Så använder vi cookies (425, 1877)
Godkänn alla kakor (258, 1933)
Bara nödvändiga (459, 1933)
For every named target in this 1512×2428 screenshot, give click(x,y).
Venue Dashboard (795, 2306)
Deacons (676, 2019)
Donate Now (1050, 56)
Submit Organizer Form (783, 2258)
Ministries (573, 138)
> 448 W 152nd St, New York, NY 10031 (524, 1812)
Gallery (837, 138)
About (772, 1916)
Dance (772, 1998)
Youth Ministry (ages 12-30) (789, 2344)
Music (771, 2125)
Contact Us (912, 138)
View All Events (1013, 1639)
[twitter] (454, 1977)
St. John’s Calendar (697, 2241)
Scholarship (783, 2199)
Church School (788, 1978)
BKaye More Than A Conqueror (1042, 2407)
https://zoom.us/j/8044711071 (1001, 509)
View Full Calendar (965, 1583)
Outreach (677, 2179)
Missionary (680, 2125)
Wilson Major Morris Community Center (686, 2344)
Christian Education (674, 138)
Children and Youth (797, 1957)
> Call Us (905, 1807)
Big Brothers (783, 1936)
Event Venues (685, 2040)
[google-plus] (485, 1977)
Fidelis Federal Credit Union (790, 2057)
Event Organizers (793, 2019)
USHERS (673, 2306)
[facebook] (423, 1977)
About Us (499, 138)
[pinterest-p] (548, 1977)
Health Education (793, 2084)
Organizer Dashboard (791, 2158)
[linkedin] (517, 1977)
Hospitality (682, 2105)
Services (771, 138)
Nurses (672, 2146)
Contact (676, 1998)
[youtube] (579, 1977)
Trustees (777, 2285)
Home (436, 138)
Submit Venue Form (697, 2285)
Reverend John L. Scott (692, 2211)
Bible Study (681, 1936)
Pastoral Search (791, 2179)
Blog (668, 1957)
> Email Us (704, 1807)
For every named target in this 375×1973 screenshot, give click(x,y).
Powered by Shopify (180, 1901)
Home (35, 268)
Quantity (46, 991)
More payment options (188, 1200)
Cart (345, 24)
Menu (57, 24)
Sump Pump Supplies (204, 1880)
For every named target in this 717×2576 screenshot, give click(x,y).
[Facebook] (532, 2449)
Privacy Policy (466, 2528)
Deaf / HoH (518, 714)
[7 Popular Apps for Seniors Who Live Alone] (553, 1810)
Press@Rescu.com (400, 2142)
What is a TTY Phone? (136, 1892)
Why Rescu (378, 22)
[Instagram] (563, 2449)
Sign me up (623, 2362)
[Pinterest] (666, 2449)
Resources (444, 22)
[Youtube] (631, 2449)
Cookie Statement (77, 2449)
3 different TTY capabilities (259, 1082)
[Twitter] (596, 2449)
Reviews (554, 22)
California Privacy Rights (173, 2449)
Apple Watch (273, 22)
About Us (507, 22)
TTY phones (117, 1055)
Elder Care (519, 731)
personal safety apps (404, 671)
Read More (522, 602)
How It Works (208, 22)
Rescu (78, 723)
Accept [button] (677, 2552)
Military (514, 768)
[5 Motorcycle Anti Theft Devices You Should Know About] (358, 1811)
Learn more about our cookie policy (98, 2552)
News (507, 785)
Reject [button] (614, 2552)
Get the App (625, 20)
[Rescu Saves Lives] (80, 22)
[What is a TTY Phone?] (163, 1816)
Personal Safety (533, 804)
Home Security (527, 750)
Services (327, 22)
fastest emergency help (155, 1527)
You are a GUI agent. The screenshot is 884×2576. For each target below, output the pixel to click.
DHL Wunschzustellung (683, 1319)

+++

Please transcribe the whole listing exactly as it stands.

Så använder vi cookies (425, 1877)
Godkänn alla kakor (258, 1933)
Bara nödvändiga (459, 1933)
For every named target in this 1512×2428 screenshot, give click(x,y).
Venue Dashboard (795, 2306)
Deacons (676, 2019)
Donate Now (1050, 56)
Submit Organizer Form (783, 2258)
Ministries (573, 138)
> 448 W 152nd St, New York, NY 10031 (524, 1812)
Gallery (837, 138)
About (772, 1916)
Dance (772, 1998)
Youth Ministry (ages 12-30) (789, 2344)
Music (771, 2125)
Contact Us (912, 138)
View All Events (1013, 1639)
[twitter] (454, 1977)
St. John’s Calendar (697, 2241)
Scholarship (783, 2199)
Church School (788, 1978)
BKaye More Than A Conqueror (1042, 2407)
https://zoom.us/j/8044711071 (1001, 509)
View Full Calendar (965, 1583)
Outreach (677, 2179)
Missionary (680, 2125)
Wilson Major Morris Community Center (686, 2344)
Christian Education (674, 138)
Children and Youth (797, 1957)
> Call Us (905, 1807)
Big Brothers (783, 1936)
Event Venues (685, 2040)
[google-plus] (485, 1977)
Fidelis Federal Credit Union (790, 2057)
Event Organizers (793, 2019)
USHERS (673, 2306)
[facebook] (423, 1977)
About Us (499, 138)
[pinterest-p] (548, 1977)
Health Education (793, 2084)
Organizer Dashboard (791, 2158)
[linkedin] (517, 1977)
Hospitality (682, 2105)
Services (771, 138)
Nurses (672, 2146)
Contact (676, 1998)
[youtube] (579, 1977)
Trustees (777, 2285)
Home (436, 138)
Submit Venue Form (697, 2285)
Reverend John L. Scott (692, 2211)
Bible Study (681, 1936)
Pastoral Search (791, 2179)
Blog (668, 1957)
> Email Us (704, 1807)
For every named target in this 375×1973 screenshot, give click(x,y).
Powered by Shopify (180, 1901)
Home (35, 268)
Quantity (46, 991)
More payment options (188, 1200)
Cart (345, 24)
Menu (57, 24)
Sump Pump Supplies (204, 1880)
For every named target in this 717×2576 screenshot, give click(x,y).
[Facebook] (532, 2449)
Privacy Policy (466, 2528)
Deaf / HoH (518, 714)
[7 Popular Apps for Seniors Who Live Alone] (553, 1810)
Press@Rescu.com (400, 2142)
What is a TTY Phone? (136, 1892)
Why Rescu (378, 22)
[Instagram] (563, 2449)
Sign me up (623, 2362)
[Pinterest] (666, 2449)
Resources (444, 22)
[Youtube] (631, 2449)
Cookie Statement (77, 2449)
3 different TTY capabilities (259, 1082)
[Twitter] (596, 2449)
Reviews (554, 22)
California Privacy Rights (173, 2449)
Apple Watch (273, 22)
About Us (507, 22)
TTY phones (117, 1055)
Elder Care (519, 731)
personal safety apps (404, 671)
Read More (522, 602)
How It Works (208, 22)
Rescu (78, 723)
Accept [button] (677, 2552)
Military (514, 768)
[5 Motorcycle Anti Theft Devices You Should Know About] (358, 1811)
Learn more about our cookie policy (98, 2552)
News (507, 785)
Reject [button] (614, 2552)
Get the App (625, 20)
[Rescu Saves Lives] (80, 22)
[What is a TTY Phone?] (163, 1816)
Personal Safety (533, 804)
Home Security (527, 750)
Services (327, 22)
fastest emergency help (155, 1527)
You are a GUI agent. The screenshot is 884×2576. For each target below, output the pixel to click.
DHL Wunschzustellung (683, 1319)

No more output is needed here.